One of the most critical types of shortages involves sterile, injectable, generic meds (such as epinephrine), accounting for more than half the shortages since 2009. During resuscitations, physicians and paramedics rely on the immediate availability of premixed, ready-to-use unit doses packaged in sealed, prefilled syringes. All such preparations must be sterile and most are generic, necessitating short expiration dates and tightly controlled inventories to maintain sterility of properly produced preparations, while contamination during the manufacturing process itself results in nationwide recalls and production halts. Because these generic medications have no patent protection and do not command the higher prices of newer, brand-name drugs, there is little incentive for manufacturers to make costly changes in production methods aimed at reducing future shortages. As noted in an August 2010 NEJM article on a shortage of propofol (2010;363[9]:806-807), most such drugs are manufactured by only two or three companies Should a manufacturer suspend or discontinue production, widespread shortages are felt immediately. Although the FDA has the authority to regulate pharmaceutical production to ensure safety, it cannot mandate continued production.

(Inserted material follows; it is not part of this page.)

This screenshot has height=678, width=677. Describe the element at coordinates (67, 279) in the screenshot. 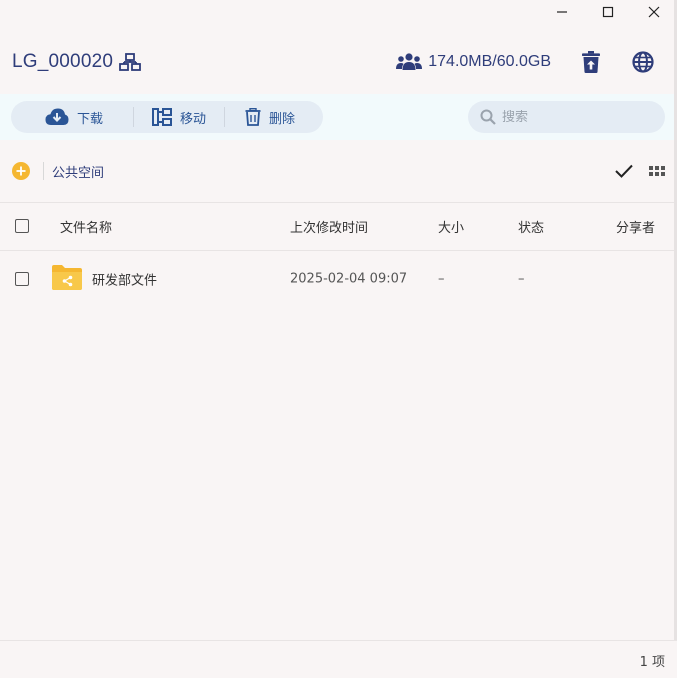

I see `shared-folder-icon` at that location.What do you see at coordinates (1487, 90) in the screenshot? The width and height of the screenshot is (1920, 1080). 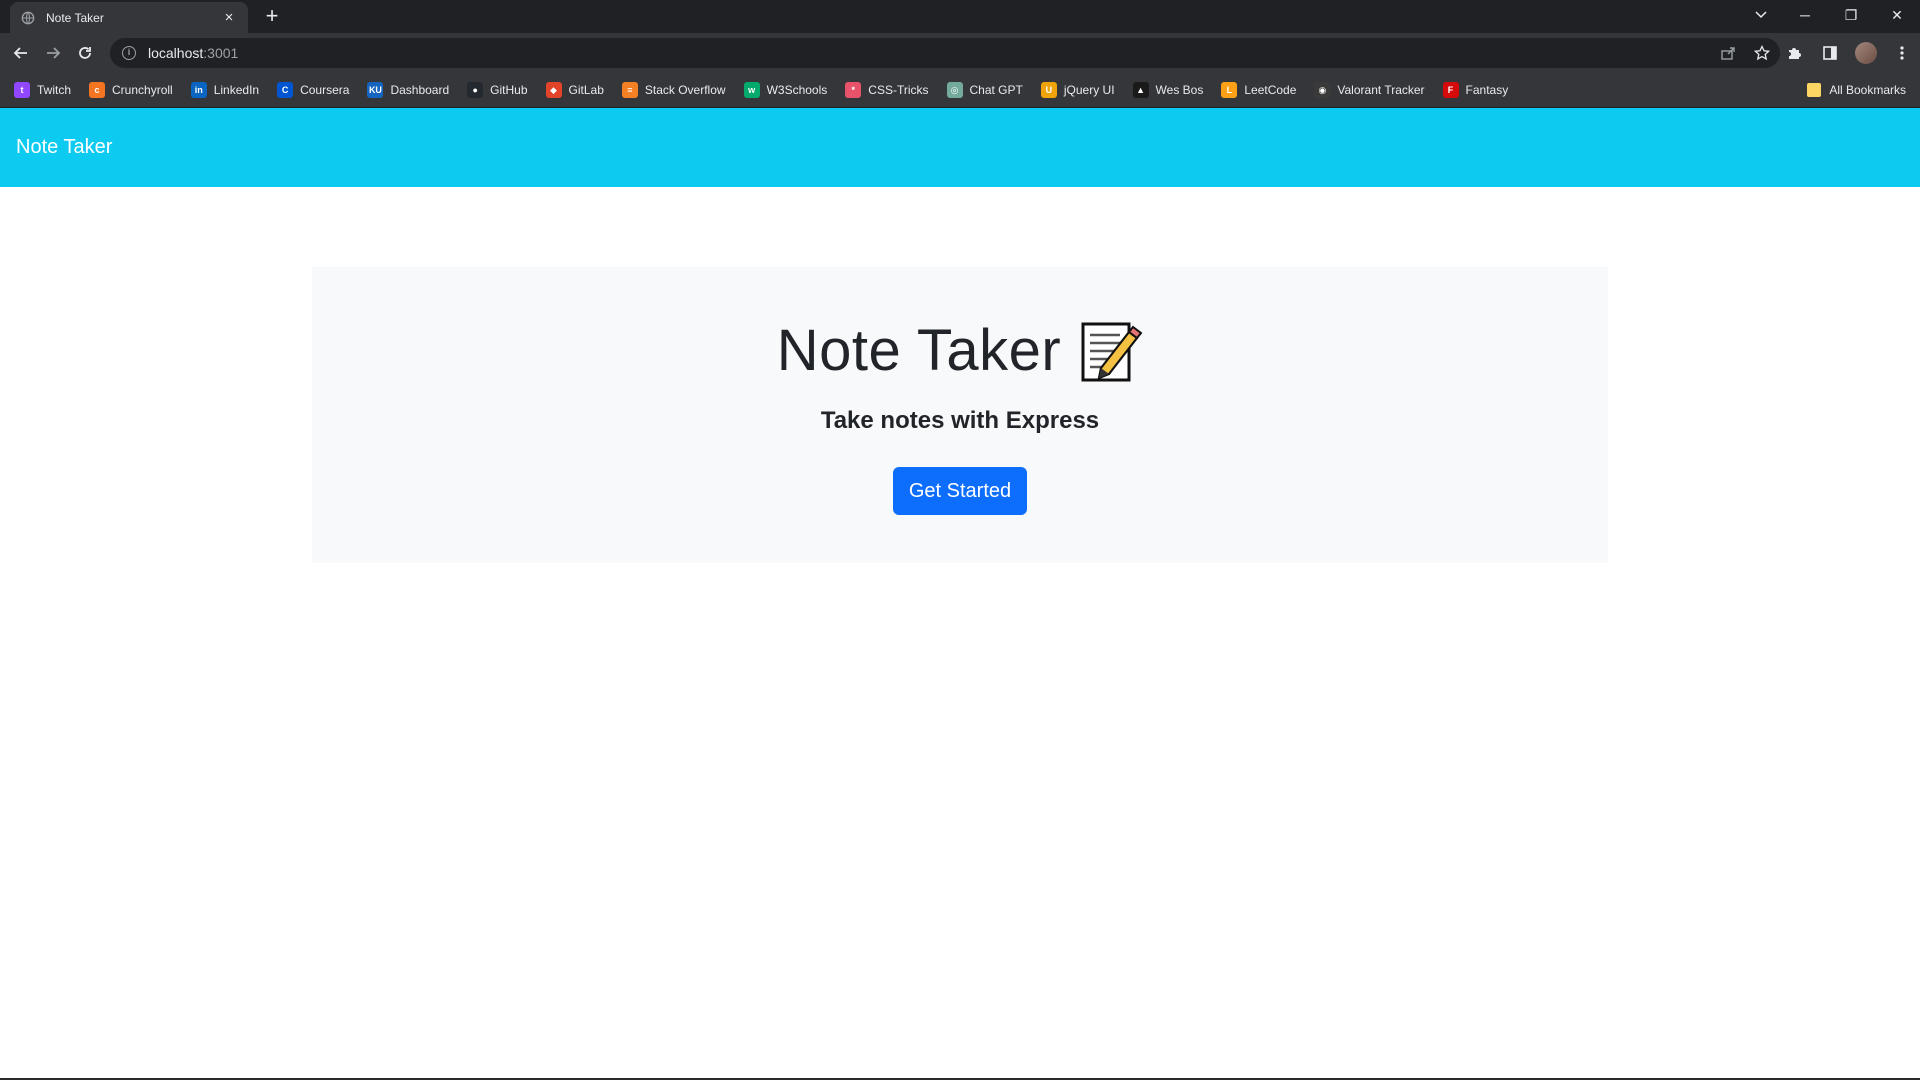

Relying on information from the Utah Drug Information Service, the GAO (http://www.gao.gov/products/GAO-14-194) found that the total number of shortages increased each year since 2007, even in years (2012, 2013) when the rate of new shortages decreased, because ongoing shortages were slow to resolve. Disturbingly, current shortages include such basics as saline, dextrose, nitroglycerin, anti-emetics, and epinephrine packaged for use in resuscitations, all affecting large numbers of patients. Manufacturer-provided information to the Utah Drug Information Service (http://www.ashp.org/DocLibrary/Policy/DrugShortages/Drug-Shortages-Statistics.pdf) regarding the reasons for shortages in 2014 indicate “manufacturing problems” were responsible for 25%, “supply/demand” for 17%, “business decisions/ discontinue” for 9%, with 47% listed as “unknown.”
What can be done to avoid shortages? First, a short list of “never event” drug shortages should be identified. For established medications and formulations too essential to be allowed to fail, the federal government should consider relaxing or delaying requirements for new, costly changes in their manufacture, or should pay for the mandated changes. The government should also consider offering incentives for pharmaceutical companies to continue producing critically-needed, low-profit generics that require costly manufacturing changes, perhaps by extending patent protection for one of the company’s more profitable products. As a last resort, the government should consider manufacturing the medication itself.
In the almost 15 years since an Annals of Emergency Medicine article appeared on “the challenge of drug shortages for emergency medicine” (2002;40[8]:598-602),—enough time for three Soviet-style “5 year plans”—new shortages and their deleterious effects on patient care have continued.